Apuntaba apenas la aurora del día siguiente, cuando Serioga terció el hacha y se encaminó hacia el bosque. Un velo tenue de rocío no iluminado aún por el sol se extendía sobre la tierra. Insensiblemente, casi, fue acercándose al Oriente, y su luz lejana invadía más y más el firmamento cubierto de nubecillas transparentes. Ni una hoja de árbol, ni siquiera el césped, se movía. Rara vez se oían alas en la espesura de la fronda. Una y otra rompía el silencio.
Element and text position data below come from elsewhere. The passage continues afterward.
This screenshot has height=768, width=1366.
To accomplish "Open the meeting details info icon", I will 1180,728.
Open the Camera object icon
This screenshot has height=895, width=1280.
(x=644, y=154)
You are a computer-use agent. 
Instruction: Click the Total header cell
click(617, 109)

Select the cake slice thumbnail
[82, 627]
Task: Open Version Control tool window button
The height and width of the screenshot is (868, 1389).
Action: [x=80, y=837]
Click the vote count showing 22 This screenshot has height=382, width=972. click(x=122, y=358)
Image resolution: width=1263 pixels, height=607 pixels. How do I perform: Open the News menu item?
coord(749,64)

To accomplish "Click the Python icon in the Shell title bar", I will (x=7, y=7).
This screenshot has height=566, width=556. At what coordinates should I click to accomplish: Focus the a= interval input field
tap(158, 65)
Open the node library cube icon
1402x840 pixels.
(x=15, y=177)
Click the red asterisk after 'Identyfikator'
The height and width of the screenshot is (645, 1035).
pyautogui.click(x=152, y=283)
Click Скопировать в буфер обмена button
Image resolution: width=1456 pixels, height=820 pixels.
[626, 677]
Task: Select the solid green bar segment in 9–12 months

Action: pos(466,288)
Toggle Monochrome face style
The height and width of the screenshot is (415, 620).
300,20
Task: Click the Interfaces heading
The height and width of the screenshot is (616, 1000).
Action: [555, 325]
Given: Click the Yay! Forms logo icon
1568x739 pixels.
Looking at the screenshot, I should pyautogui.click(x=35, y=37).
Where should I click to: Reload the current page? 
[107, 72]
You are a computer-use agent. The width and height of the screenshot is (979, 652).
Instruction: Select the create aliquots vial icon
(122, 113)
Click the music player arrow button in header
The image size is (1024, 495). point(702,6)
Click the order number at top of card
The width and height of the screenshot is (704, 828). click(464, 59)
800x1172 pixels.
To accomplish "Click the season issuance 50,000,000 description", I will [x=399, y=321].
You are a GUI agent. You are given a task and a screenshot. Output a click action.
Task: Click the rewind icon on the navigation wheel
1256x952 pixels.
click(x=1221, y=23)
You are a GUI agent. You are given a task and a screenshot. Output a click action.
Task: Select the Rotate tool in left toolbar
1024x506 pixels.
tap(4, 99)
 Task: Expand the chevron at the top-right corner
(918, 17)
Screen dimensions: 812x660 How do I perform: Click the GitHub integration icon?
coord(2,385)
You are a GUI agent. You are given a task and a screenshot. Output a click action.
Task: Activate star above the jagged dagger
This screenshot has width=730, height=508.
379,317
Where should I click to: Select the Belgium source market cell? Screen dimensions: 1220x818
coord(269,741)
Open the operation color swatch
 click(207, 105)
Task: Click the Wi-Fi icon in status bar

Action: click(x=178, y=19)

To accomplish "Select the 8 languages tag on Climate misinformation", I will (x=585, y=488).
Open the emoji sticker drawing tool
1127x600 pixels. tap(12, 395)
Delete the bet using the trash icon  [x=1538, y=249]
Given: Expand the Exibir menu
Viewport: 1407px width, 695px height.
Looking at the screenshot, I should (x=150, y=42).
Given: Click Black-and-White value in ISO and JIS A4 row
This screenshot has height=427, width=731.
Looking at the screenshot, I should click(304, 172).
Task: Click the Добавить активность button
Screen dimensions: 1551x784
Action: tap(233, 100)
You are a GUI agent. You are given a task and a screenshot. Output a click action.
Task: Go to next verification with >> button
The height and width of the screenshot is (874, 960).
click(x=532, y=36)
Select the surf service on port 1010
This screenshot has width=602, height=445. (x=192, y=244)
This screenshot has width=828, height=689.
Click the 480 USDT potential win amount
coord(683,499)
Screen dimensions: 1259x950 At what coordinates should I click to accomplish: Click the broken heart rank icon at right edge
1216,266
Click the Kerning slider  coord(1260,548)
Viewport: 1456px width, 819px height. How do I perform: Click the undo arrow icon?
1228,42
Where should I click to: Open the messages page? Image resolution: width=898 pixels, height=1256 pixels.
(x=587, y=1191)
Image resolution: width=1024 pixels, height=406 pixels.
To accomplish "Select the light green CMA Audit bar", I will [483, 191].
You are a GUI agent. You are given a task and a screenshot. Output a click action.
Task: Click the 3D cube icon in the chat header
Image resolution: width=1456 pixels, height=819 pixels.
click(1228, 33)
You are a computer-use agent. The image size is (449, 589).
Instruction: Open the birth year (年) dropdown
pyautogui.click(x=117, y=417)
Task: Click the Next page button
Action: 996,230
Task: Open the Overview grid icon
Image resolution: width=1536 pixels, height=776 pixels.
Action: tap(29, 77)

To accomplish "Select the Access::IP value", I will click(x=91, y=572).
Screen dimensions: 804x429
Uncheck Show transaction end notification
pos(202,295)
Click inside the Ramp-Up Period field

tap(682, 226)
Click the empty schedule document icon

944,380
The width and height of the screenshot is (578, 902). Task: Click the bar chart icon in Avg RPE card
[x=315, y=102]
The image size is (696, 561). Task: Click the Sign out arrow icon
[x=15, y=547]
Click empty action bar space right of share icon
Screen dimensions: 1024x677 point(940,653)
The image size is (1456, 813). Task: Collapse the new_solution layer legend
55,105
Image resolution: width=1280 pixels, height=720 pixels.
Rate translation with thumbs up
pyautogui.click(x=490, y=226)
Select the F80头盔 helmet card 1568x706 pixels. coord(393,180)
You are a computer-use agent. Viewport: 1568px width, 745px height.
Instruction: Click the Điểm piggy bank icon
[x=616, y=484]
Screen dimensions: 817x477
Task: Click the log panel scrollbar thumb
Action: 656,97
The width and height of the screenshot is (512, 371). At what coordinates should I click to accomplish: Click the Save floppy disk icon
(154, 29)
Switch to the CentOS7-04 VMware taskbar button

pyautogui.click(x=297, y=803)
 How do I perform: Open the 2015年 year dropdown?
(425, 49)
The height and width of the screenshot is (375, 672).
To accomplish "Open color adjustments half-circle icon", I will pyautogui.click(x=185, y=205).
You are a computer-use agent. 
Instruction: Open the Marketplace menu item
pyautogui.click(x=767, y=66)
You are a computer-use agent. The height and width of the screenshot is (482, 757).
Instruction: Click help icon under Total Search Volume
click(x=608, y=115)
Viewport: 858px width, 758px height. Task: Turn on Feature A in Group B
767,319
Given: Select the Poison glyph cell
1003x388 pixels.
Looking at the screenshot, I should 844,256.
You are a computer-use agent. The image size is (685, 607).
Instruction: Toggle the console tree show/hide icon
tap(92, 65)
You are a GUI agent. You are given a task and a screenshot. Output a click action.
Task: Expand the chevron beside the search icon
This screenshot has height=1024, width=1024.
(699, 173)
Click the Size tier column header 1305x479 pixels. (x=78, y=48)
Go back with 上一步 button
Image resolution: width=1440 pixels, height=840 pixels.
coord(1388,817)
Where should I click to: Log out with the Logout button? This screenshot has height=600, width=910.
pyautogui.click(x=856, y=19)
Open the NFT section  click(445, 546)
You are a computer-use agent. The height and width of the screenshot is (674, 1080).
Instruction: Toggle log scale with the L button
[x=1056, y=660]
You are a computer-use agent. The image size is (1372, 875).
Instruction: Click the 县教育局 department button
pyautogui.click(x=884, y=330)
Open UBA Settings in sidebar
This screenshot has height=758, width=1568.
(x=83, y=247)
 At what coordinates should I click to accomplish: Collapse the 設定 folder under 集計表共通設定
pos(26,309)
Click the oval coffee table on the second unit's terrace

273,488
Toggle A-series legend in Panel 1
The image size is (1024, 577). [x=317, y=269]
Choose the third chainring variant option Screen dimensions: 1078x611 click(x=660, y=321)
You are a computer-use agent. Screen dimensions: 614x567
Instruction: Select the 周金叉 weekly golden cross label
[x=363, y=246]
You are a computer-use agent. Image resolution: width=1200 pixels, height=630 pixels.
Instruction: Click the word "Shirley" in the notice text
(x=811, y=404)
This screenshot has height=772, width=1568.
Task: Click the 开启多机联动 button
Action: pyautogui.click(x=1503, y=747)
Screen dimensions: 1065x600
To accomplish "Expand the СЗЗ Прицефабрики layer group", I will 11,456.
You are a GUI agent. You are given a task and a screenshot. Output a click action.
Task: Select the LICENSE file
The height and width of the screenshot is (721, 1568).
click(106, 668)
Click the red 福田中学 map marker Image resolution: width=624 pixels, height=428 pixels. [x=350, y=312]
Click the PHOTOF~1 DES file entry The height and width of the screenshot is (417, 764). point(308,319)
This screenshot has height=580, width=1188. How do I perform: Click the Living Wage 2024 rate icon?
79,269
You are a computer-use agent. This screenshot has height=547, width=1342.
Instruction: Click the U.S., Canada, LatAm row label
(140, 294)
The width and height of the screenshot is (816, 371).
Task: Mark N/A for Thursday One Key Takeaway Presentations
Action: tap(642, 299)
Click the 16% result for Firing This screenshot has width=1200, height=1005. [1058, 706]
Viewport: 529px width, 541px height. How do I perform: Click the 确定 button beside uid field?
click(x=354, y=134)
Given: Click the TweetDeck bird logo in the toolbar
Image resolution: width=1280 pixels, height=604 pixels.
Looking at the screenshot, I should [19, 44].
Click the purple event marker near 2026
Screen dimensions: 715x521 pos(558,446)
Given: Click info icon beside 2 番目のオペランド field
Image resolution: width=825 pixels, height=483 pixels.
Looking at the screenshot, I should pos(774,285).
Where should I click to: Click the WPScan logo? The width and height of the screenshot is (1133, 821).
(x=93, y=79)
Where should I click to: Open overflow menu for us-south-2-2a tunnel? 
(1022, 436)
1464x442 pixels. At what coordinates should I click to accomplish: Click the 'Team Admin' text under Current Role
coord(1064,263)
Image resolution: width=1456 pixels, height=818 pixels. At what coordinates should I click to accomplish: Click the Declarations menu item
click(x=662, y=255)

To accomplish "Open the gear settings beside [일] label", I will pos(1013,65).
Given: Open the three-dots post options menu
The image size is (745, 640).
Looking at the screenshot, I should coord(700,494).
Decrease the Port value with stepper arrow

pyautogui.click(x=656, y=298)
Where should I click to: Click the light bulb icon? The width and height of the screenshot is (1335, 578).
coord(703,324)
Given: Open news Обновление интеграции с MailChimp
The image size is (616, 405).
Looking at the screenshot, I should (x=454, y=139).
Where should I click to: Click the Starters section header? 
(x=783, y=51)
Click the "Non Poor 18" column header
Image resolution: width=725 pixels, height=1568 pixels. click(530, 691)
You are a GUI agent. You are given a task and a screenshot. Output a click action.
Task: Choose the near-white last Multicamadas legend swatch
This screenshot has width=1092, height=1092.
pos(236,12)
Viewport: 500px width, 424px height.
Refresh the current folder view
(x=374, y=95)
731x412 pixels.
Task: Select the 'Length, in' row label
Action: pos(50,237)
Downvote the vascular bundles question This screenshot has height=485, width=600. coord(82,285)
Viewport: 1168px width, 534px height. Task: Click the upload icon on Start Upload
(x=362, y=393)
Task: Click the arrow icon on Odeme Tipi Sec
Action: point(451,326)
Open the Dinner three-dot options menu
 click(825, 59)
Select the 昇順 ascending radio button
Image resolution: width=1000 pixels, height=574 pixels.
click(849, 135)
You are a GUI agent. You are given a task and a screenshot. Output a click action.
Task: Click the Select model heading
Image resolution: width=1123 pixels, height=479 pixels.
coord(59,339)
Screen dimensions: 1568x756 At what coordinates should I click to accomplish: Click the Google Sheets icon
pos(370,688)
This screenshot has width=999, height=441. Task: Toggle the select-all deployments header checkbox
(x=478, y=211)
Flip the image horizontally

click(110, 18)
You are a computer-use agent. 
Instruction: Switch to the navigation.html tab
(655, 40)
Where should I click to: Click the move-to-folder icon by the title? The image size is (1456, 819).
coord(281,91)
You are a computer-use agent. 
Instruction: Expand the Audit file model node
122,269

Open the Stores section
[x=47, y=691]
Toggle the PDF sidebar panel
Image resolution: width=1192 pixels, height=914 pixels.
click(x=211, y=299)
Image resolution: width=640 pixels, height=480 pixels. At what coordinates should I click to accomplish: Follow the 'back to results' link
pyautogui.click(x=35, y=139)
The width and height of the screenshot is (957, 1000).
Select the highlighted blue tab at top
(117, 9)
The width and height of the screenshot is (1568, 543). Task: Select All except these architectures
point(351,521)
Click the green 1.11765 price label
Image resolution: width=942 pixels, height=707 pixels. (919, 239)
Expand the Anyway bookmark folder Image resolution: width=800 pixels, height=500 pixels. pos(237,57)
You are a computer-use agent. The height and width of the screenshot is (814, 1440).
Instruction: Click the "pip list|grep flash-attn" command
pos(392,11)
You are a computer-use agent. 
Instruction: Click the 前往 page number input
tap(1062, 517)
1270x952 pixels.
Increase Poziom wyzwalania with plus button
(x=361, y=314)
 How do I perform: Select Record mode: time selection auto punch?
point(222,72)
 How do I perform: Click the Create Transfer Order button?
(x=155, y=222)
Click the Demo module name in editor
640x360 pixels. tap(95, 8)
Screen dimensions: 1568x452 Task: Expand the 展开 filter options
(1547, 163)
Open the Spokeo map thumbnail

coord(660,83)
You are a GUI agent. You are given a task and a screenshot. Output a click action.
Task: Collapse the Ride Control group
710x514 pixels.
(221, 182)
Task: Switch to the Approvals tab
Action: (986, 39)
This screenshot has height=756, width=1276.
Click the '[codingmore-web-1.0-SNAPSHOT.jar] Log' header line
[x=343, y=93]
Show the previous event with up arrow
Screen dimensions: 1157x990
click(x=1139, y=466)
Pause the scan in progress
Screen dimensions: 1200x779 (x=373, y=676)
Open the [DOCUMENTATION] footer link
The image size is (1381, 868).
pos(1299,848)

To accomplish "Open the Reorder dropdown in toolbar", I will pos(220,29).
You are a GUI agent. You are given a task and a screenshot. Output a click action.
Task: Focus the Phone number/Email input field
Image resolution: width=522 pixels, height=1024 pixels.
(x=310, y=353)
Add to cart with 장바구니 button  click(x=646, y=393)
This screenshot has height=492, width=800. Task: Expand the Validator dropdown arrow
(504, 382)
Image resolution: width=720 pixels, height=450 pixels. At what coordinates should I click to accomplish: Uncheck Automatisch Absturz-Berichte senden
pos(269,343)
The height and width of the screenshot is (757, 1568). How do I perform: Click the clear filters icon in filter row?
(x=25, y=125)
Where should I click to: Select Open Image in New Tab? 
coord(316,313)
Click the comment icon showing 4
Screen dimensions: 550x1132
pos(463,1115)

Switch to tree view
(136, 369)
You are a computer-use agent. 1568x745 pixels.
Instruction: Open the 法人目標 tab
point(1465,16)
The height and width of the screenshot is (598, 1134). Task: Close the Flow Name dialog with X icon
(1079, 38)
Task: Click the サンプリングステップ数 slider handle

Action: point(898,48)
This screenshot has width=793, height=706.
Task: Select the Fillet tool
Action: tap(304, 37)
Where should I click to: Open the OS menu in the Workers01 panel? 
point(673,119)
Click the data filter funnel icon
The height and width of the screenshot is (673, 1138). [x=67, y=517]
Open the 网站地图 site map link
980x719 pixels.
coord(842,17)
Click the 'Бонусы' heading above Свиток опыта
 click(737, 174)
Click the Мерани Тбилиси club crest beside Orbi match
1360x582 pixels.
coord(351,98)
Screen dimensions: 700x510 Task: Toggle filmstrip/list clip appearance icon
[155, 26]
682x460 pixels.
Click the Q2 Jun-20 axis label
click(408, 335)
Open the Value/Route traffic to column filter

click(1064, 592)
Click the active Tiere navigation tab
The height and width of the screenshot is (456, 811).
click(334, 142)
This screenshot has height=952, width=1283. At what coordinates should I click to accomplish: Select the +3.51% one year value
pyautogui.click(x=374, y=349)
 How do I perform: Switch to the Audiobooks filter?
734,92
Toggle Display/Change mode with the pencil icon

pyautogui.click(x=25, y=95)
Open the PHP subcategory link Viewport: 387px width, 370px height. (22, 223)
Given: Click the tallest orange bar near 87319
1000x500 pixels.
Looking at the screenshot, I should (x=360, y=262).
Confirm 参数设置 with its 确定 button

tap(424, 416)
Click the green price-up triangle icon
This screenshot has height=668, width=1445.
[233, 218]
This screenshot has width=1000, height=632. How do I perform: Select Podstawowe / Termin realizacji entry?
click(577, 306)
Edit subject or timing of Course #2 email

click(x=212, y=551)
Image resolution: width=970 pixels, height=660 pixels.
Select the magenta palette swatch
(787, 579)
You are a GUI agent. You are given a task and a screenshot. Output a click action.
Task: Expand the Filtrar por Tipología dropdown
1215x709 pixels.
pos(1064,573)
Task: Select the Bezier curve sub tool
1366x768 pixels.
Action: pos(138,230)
Repentinamente, un ruido extraño a la naturaleza se propagó y fue a morir a los lindes de la soledad. Volvió a sonar, uniforme, sobre el tronco de uno de los árboles inmóviles. Una copa vibró de un modo extraordinario; su follaje, grávido de savia, murmuró no sé qué secreto, y la curruca que allí se guarecía cambió dos veces de lugar, lanzó un silbido, y tras de sacudir la cola fue a refugiarse en otro árbol.
Abajo seguía resonando el hacha sordamente. Las astillas jugosas caían sobre la yerba bañada de húmedo rocío. A los golpes implacables sucedió de pronto un estruendo. El árbol tembló; cabeceó su corpulencia; se erguió altivamente, y, tambaleante, lleno de pavor, cayó rígido al suelo.
Desaparecieron el ruido del hacha y de los pasos. La curruca silbó otra vez y voló más alto. La rama que había rozado con sus alas tembló un instante y se inmovilizó.
Los árboles con sus frondas tranquilas elevábanse más majestuosamente en el anchuroso espacio. Los primeros rayos del sol traspasaron las nubes y resplandecieron sobre el cielo, recorriendo veloces la tierra. La niebla se resolvió en ondas, y corrió por arroyos y quebradas. El rocío brillaba juguetón sobre lo verde. Las nubes bogaban blancas y presurosas por la bóveda celeste. Las aves se agitaban con alboroto en el bosque: gorjeaban una canción de ventura. Las hojas murmuraban, serenamente regocijadas, y los ramajes de los árboles vivientes que quedaban en torno, se movían lenta y majestuosamente por encima del árbol muerto.